As more brands move into the world of digital fashion themselves, they might not want others making products based on their designs and trademarks. Balenciaga, Prada and Thom Browne were announced as the first brands launching virtual clothing in Meta’s Avatar Store. Nike debuted its first virtual sneakers in collaboration with RTFKT, the NFT brand it acquired last year. Others have released items on Roblox, such as Burberry, which introduced a line of virtual handbags.
“Hypothetically, it would be easier for Hermès to go after people creating little Hermès bags to be sold for avatar use,” Boyd said.
The long-running online environment Second Life spawned lawsuits on this point, but they all settled, according to Chakrabarti. It has left these questions still to be answered.
One issue central to Hermès’ complaint is Rothschild’s use of the name “MetaBirkin.” The court will have to decide whether it is artistically relevant and not explicitly misleading in suggesting an association with Hermès.
“In our view the answer is clearly yes — the artworks are illustrations of imaginary fur-covered Birkin bags, and the title MetaBirkins describes what the artworks are about,” Rothschild said in an emailed statement. “The second question is whether I’ve made any explicit claim that Hermès is responsible for the MetaBirkins artwork, and again we look forward to showing that I’ve always identified myself as the creator, not Hermès.”
Whether the court will take the same perspective remains to be seen. In Judge Rakoff’s order tossing out Rothschild’s motion to dismiss, he pointed out that on the MetaBirkins Instagram page users mistakenly believed there was some affiliation, and media outlets such as the New York Post and Elle incorrectly reported on the MetaBirkins as a partnership with Hermès.
Hermès did not reply to a request for comment but has previously told BoF it does not comment on ongoing legal action.
What’s at Stake For Brands and Creators
For brands trying to protect their intellectual property in digital worlds, there’s more at stake than just lost sales of virtual products. They use their design, distribution and marketing to carefully manage how they’re perceived because their images are crucial to how they attract and connect with shoppers. That’s as true online as it is in the physical world, as experts such as Ian Rogers, former chief digital officer of LVMH and current chief experience officer at Ledger, which makes hardware to secure crypto assets, have pointed out.
In his defence, Rothschild has claimed a right to fair use of the iconic Birkin because he says his work transformed it into something distinctly novel. He’s pointed to artist Andy Warhol’s paintings of items like Campbell’s soup cans and argued his work should be similarly protected. But Warhol, or more specifically his foundation, is about to face its own challenge on that front.
The US Supreme Court has agreed to hear a case alleging Warhol violated copyright when he created a series based on a photo of Prince.

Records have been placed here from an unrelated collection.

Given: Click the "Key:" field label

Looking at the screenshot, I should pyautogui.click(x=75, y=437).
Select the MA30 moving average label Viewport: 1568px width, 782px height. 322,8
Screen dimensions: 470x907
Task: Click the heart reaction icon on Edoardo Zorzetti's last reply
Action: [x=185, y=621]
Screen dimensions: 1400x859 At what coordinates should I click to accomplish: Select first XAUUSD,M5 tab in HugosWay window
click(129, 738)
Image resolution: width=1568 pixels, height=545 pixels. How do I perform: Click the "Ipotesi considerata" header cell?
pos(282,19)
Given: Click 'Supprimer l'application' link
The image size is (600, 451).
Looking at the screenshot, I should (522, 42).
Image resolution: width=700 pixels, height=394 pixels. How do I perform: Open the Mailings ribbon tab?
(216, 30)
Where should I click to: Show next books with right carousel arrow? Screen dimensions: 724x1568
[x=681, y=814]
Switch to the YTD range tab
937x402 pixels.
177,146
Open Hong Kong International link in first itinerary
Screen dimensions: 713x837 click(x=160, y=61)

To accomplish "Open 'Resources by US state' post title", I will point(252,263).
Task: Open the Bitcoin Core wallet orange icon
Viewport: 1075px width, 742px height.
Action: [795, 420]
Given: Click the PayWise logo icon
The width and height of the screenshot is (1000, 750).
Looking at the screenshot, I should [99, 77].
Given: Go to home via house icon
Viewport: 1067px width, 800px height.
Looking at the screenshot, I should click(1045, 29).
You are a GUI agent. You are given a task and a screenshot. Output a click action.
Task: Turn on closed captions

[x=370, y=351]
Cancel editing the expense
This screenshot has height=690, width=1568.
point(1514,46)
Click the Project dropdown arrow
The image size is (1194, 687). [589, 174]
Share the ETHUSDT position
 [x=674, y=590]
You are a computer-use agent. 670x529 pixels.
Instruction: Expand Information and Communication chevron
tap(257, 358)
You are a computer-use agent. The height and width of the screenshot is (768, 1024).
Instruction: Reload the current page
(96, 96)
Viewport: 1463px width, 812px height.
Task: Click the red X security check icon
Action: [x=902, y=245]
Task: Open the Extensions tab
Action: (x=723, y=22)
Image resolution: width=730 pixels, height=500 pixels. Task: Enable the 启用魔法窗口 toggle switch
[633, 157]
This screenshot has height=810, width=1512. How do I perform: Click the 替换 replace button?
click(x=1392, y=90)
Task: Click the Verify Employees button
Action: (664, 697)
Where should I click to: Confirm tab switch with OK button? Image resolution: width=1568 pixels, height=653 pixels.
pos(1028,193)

Lawyers representing the photographer who took that photo say Warhol’s work wasn’t meaningfully transformative and is therefore not protected.
It’s a “big deal” that the highest court in the US agreed to hear a fair-use case, Chakrabarti said, and her clients who deal in NFTs and art will be watching closely as arguments begin in October. The MetaBirkins case, meanwhile, will offer some of its own answers on where the lines are in the legal relationship between brands and creators making NFTs based on their products — assuming Rothschild and Hermès don’t settle first.
“I think all attorneys at least are hopeful that we get more guidance from a court,” Chakrabarti said. “It’s going to have a lot of implications for how aggressive [brands] decide to be in the metaverse in terms of their own expansion but also enforcement measures.”